新型コロナウイルスと途上国」で書いたように、高度の医療レベルが必ずしも人間の命を守れるわけではないかもしれません。最終的には個人個人の体です。それぞれの免疫能がしっかり維持されていることこそ重要なのだと思います。

「新しい生活様式」で、様々な場所が消毒され、どこに行っても手指消毒ばかりしていては、非特異的な免疫ができにくく、次の感染爆発で生き残れないかもしれません。地球で生きていくには、新しい生活様式よりも地球のルールの方が優先されるのではないでしょうか?

 

「Targets of T cell responses to SARS-CoV-2 coronavirus in humans with COVID-19 disease and unexposed individuals」

「COVID-19疾患および非暴露の人におけるSARS-CoV-2コロナウイルスに対するT細胞反応の標的」(原文はここ

2 thoughts on “新型コロナウイルスと普通の風邪のコロナウイルスの免疫の交差反応性

  1. SARS-CoVとSARS-CoV-2はたんぱく配列上の共通配列を持ちます。富士レビオが開発した抗原検出系はSARS-CoVヌクレオキャプシドに対しするMoAbを使用しており、過去にSARS騒ぎの時に開発されたMoAbを検出系に使用しているため、添付文書にはSARS-CoVに対する交差反応性がある旨記載があります。現在流行しているのはSARS-CoV-2ですのでSARS-CoVがオミットされる形で使われていることになります。通常特異的MoAbの取得は3か月くらいかかりますが、たまたま富士レビオがスクリーニングしたSARS-CoVに対する抗体(MoAb)のライブラリーになかにSARS-CoV-2を認識するMoAbがあったため素早く申請承認上市ができたことになります。

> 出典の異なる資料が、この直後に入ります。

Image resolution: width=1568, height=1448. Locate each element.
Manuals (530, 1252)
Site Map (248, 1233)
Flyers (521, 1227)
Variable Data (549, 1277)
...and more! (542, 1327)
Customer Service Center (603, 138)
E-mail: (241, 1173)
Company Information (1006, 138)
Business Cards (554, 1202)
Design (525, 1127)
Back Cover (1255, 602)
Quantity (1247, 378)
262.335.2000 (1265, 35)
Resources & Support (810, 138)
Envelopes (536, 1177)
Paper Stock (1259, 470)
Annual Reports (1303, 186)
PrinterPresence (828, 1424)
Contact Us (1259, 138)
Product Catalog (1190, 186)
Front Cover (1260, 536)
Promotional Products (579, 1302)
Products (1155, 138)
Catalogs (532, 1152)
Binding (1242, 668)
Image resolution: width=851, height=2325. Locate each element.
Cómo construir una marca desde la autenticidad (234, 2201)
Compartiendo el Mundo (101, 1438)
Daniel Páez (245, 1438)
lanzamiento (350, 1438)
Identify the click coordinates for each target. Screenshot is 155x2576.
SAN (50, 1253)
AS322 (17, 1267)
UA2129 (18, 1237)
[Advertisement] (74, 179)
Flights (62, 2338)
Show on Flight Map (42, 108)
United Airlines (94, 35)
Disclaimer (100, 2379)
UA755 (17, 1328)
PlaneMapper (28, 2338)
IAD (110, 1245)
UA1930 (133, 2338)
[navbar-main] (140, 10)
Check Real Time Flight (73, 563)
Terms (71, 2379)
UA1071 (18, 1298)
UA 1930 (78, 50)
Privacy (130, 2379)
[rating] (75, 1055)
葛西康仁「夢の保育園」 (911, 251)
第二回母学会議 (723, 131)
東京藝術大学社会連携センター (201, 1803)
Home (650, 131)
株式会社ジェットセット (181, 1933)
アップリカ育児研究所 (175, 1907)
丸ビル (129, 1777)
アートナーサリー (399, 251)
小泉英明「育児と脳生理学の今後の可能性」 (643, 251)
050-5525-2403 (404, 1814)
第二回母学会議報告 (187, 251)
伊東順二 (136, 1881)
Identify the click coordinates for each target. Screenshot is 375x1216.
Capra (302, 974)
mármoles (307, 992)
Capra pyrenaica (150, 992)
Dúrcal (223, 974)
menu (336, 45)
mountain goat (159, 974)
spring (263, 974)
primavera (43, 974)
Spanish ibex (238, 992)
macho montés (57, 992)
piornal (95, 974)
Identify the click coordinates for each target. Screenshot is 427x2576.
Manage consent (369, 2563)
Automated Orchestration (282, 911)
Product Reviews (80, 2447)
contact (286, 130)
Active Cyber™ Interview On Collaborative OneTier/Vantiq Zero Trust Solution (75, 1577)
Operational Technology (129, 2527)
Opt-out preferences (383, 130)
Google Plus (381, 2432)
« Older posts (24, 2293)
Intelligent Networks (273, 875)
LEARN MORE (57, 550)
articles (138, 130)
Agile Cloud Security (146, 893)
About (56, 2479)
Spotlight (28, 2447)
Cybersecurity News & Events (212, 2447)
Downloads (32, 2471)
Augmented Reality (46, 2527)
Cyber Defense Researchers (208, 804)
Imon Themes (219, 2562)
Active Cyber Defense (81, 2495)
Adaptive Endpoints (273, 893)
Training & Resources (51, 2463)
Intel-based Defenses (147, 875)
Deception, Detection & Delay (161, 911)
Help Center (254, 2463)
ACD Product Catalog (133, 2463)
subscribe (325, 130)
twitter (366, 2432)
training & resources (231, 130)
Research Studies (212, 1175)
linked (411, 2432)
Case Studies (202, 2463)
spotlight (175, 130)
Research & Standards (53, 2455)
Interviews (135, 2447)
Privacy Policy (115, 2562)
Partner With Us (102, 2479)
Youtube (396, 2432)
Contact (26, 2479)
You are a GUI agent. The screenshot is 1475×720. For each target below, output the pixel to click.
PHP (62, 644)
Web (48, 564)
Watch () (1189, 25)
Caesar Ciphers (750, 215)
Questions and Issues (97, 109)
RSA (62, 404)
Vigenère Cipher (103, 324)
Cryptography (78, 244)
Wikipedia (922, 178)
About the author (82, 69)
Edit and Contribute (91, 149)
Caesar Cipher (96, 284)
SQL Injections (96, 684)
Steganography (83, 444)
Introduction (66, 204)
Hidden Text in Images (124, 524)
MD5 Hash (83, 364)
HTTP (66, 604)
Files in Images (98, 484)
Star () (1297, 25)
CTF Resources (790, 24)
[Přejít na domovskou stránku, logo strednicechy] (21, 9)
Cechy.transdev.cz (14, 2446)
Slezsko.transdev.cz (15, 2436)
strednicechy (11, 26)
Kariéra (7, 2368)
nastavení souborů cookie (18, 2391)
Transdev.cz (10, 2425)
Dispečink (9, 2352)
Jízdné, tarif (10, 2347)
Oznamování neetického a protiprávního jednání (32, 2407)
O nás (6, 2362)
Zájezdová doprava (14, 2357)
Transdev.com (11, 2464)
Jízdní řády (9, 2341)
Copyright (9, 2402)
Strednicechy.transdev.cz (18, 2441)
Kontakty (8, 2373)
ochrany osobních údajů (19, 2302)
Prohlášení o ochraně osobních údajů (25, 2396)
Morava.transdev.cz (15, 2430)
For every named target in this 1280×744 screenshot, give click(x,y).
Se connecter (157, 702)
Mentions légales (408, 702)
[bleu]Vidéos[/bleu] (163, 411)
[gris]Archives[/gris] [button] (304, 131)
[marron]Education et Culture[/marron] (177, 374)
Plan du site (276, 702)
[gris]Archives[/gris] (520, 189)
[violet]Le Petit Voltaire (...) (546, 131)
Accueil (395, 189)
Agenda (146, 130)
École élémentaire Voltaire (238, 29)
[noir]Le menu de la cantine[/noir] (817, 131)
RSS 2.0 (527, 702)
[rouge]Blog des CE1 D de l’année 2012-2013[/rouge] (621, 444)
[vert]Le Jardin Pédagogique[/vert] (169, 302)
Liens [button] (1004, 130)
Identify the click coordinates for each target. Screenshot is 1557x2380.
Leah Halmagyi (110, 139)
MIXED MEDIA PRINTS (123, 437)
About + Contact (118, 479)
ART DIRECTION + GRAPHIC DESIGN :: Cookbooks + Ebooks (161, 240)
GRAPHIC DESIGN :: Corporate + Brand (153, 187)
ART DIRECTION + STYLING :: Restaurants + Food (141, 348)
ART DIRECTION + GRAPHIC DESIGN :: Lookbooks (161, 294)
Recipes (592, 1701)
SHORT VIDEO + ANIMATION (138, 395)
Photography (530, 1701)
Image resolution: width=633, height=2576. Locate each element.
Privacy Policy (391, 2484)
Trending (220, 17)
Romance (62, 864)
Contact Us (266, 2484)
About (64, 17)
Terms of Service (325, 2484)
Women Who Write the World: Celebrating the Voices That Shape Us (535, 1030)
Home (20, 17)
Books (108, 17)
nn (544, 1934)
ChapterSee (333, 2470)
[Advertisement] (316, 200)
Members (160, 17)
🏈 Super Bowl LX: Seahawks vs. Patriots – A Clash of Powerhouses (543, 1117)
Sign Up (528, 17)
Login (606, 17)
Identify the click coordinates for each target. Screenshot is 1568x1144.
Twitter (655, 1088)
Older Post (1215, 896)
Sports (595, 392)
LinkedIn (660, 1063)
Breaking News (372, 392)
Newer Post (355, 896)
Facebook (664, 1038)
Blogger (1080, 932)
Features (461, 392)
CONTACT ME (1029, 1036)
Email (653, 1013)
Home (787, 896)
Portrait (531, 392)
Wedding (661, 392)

    1. Nori tadaさん、コメントありがとうございます。

      抗原検査の話ですね?
      日本ではすでにPCR検査の陽性率が1%を切っているところが多いと思います。東京でも2%程度です。
      抗原検査の感度は贔屓目に見ても50%程度でしょう。
      一時期のニューヨークのように何万件もPCR検査して、陽性率が40%を超えるような状況では抗原検査も意味があると思いますが、
      今の日本では必要ないでしょう。有病率1%では99.5%程度の人で陰性が出るので、1,000人抗原検査したとしたら、そのうち995人の人たちにはPCR検査をしなければなりません。
      ほとんど意味のない検査になってしまいます。
      そんな急いで承認する必要があったのかどうか?変に勘繰りたくなってしまいます。